Apple on Friday delivered a legal brief asking the U.S. Supreme Court to uphold a favorable ruling in its ongoing patent lawsuit against Samsung, saying the Korean company had not furnished sufficient evidence to send the case back to a lower court.
According to Apple, Samsung failed to back up its assertion that patent trial damages like the hundreds of millions of dollars awarded to Apple in the Apple v. Samsung case should be based on individual smartphone components, not a measure of total profits, reports Reuters.
In the originating 2012 case, Samsung was found on the hook for $1.08 billion in damages after a California jury decided the company's products infringed on Apple's smartphone hardware and software patents. A subsequent partial retrial and successful appeal brought the figure down to $548 million, which Samsung paid out last year subject to reimbursement as the Korean company exhausts its legal options.
As part of efforts to dodge the original California court ruling, Samsung in March successfully petitioned the Supreme Court to hear arguments characterizing the original damages award as excessive. In particular, Samsung asserts penalties in patent actions involving complex devices like smartphones should be based on patented components, not the full product.

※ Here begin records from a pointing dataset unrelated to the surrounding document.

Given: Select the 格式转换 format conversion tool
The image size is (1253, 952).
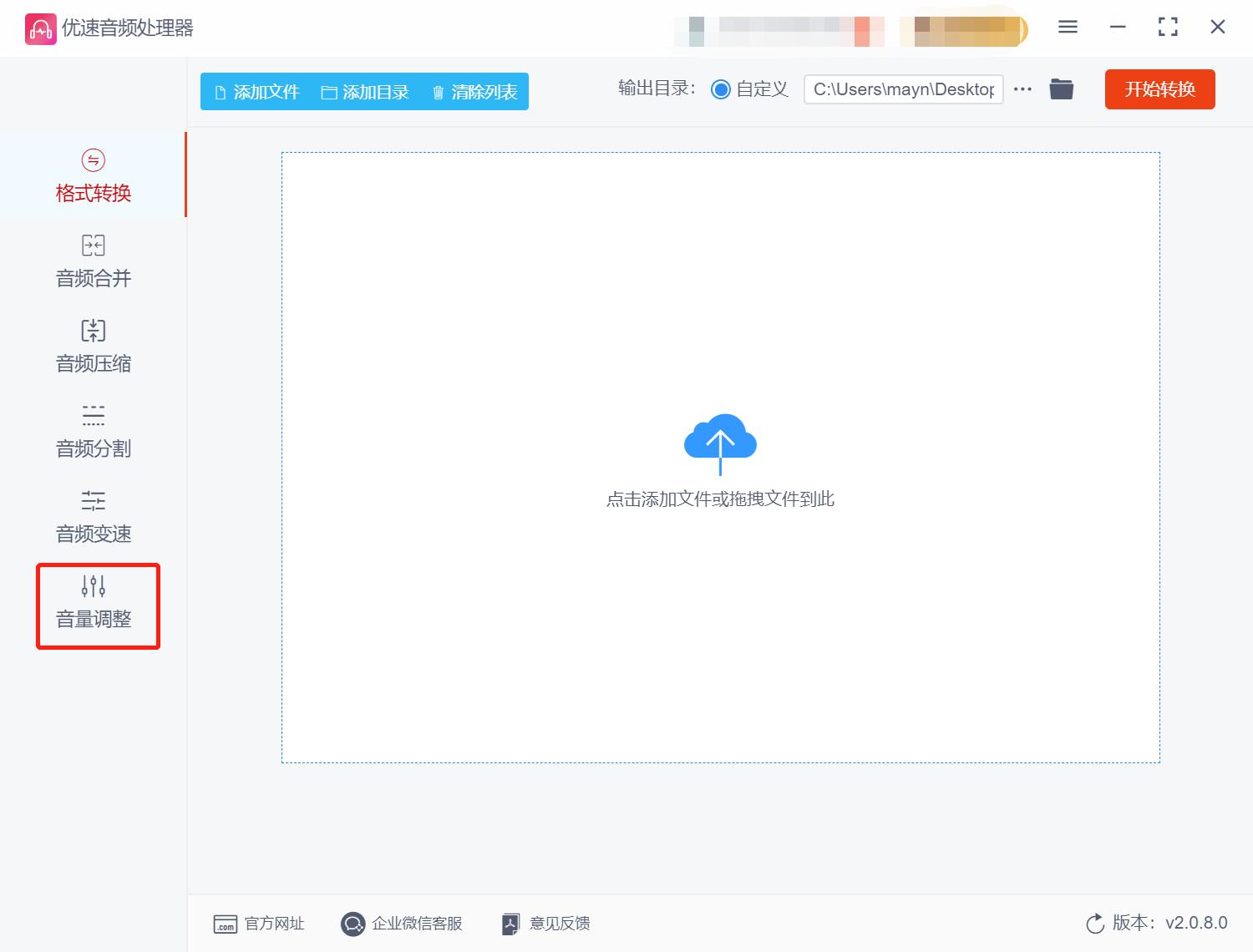Looking at the screenshot, I should (x=92, y=175).
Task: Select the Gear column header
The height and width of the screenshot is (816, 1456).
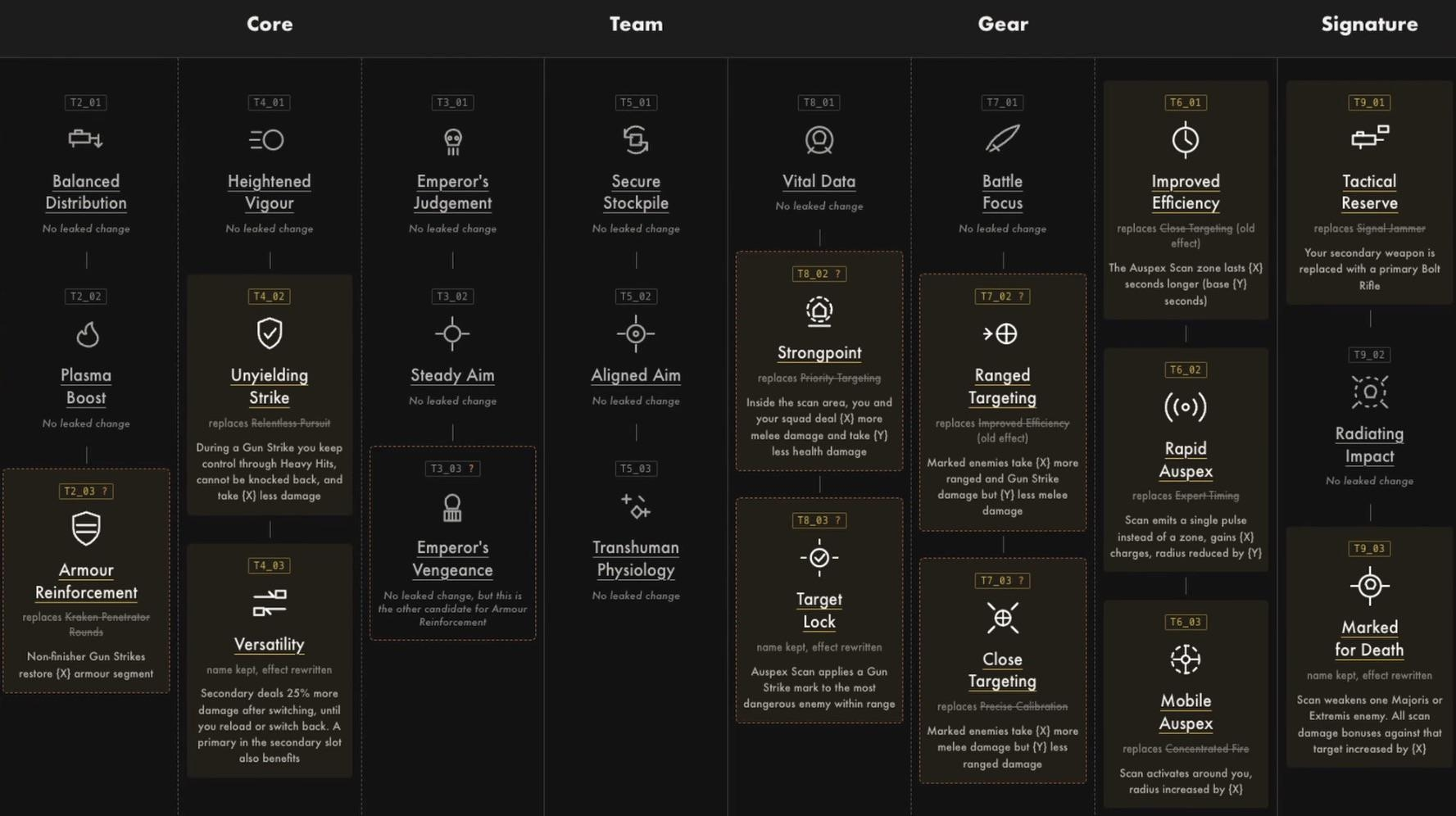Action: click(1003, 25)
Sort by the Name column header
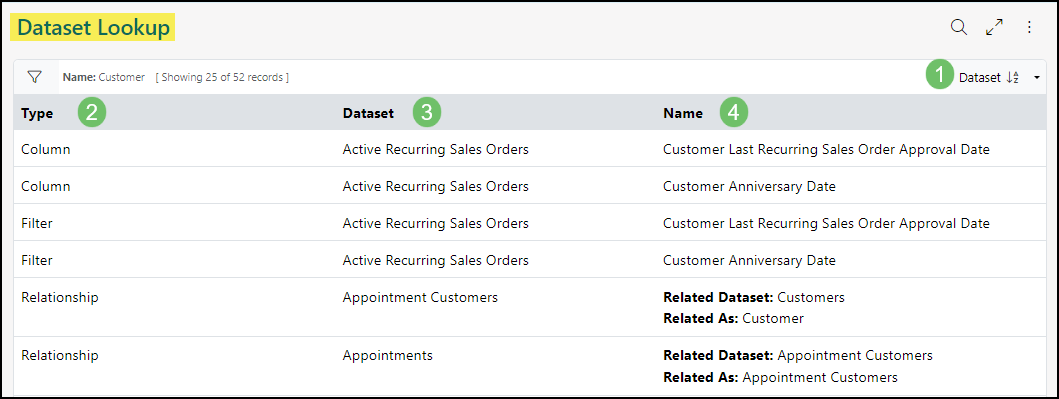Image resolution: width=1059 pixels, height=399 pixels. tap(683, 113)
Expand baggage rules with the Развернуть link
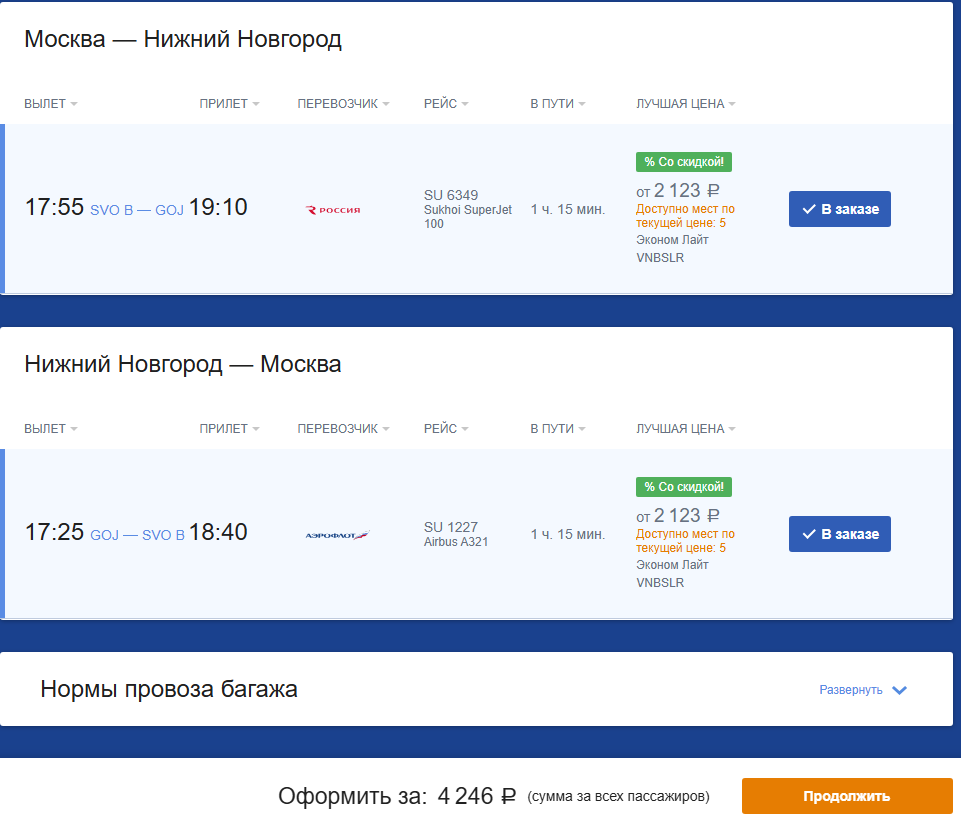The width and height of the screenshot is (961, 829). coord(851,690)
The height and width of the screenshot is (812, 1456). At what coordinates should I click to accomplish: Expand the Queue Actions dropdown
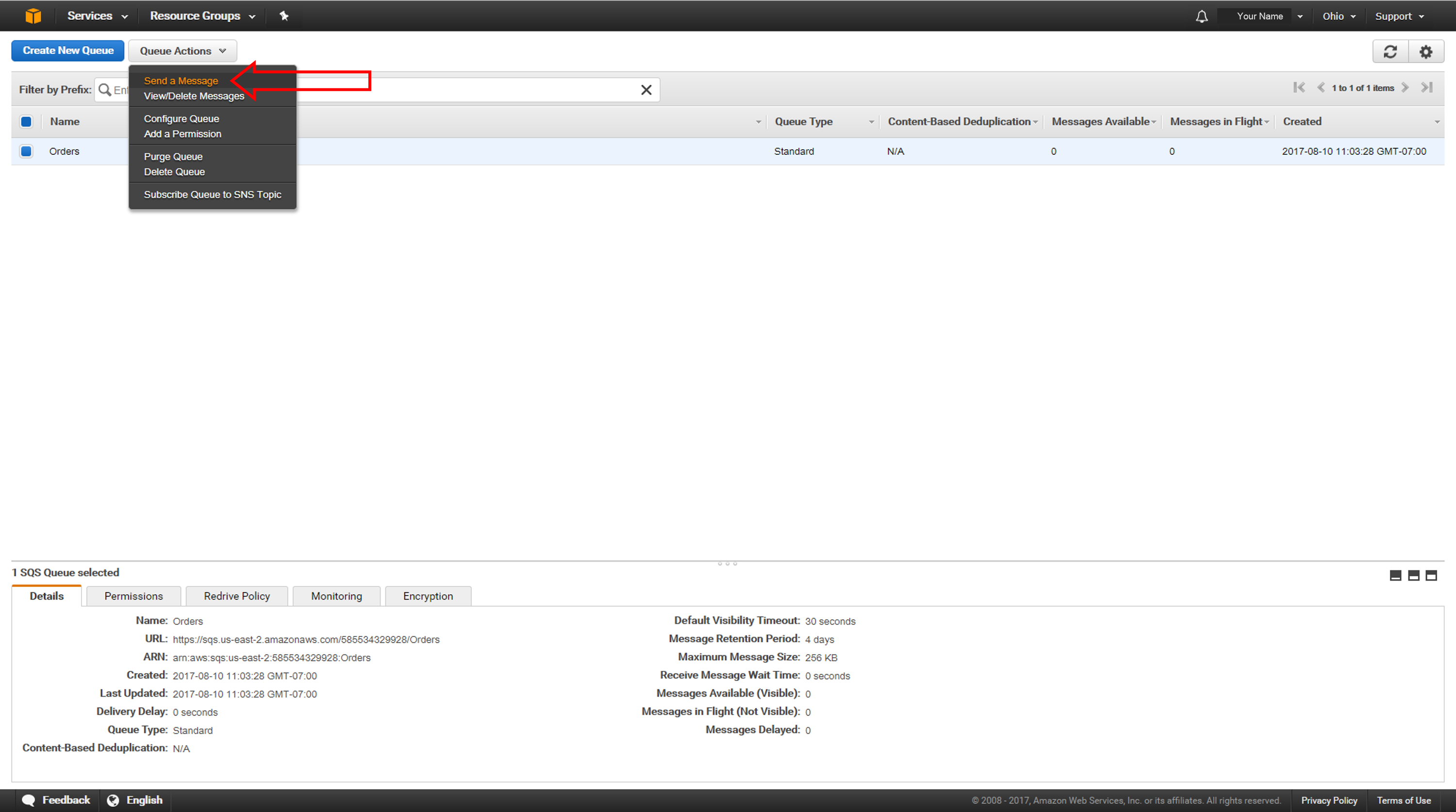point(183,51)
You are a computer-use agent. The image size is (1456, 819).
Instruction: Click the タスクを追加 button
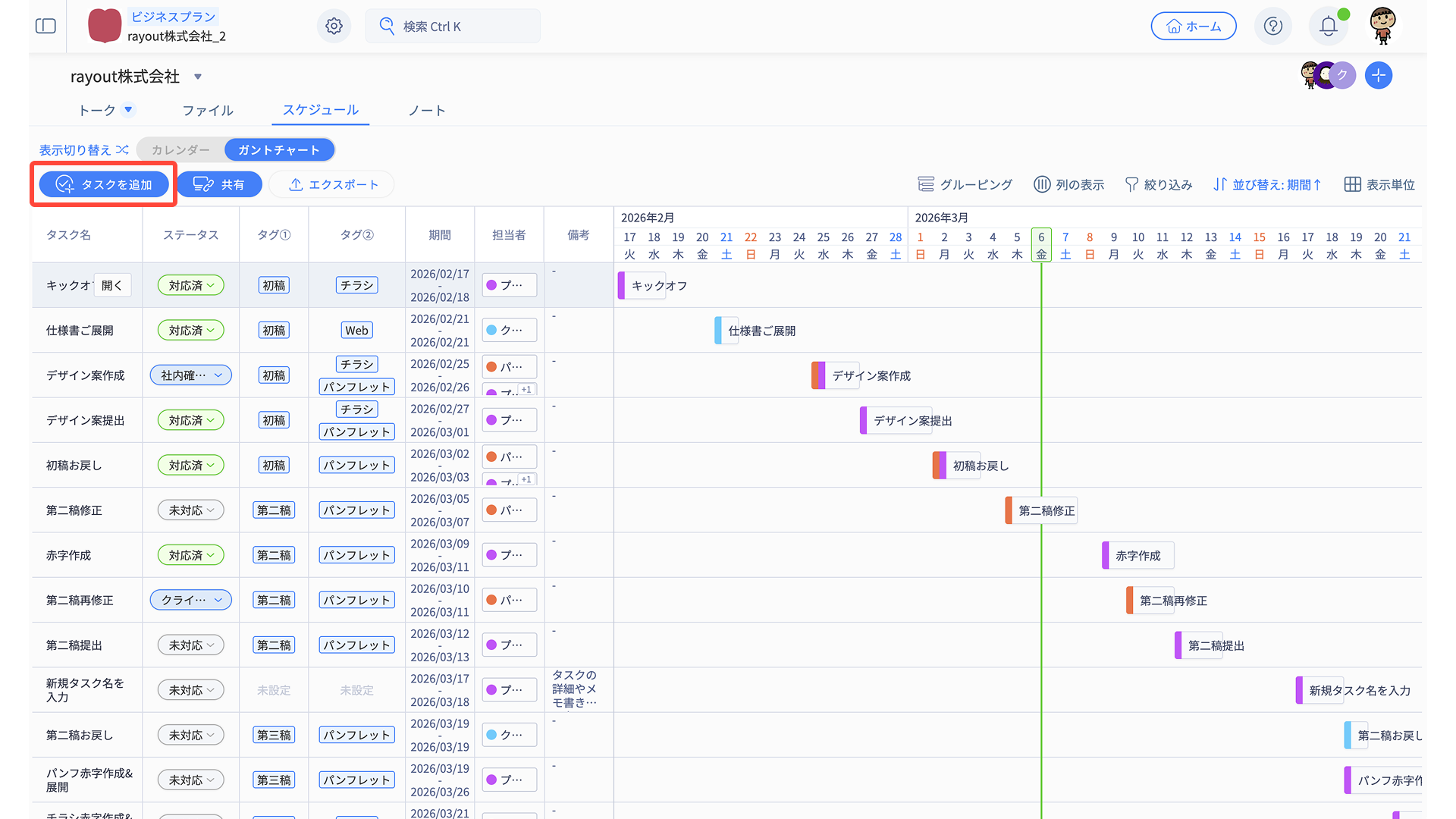coord(104,184)
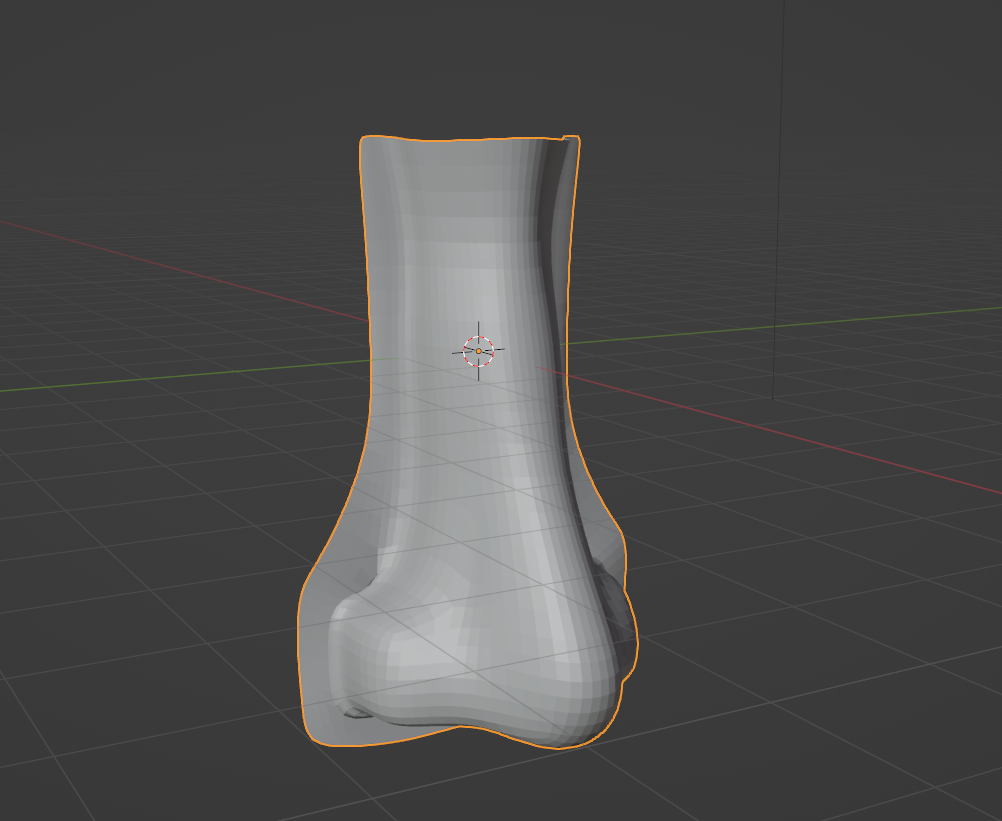Click the small notch at mesh's top-right corner
The image size is (1002, 821).
[571, 141]
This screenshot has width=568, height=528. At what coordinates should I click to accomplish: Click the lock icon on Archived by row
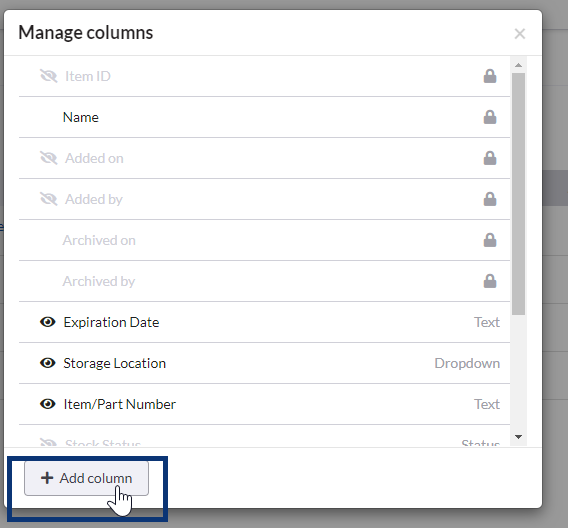(490, 281)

If Samsung is successful, the Supreme Court could return the case to a lower court, as was suggested by a U.S. Department of Justice amicus brief filed in June.
The nation's highest court is set to discuss the Apple v. Samsung case on Oct. 11.
15 Comments
I guess we will know the final results of all of this in 2020
Samsung should be requesting an end to this.
They've been owned in both courts and the markets.
Give up already.
I honestly believe I won't live long enough to see how this ends.
The irony of Samesung's argument is that the original judge severely reduced the many infringements Apple claimed for the purpose of expedience and simplifying the case. This was absolutely the most egregious case of IP infringement in the last century and these thieving a-holes are going to get a slap on the wrist.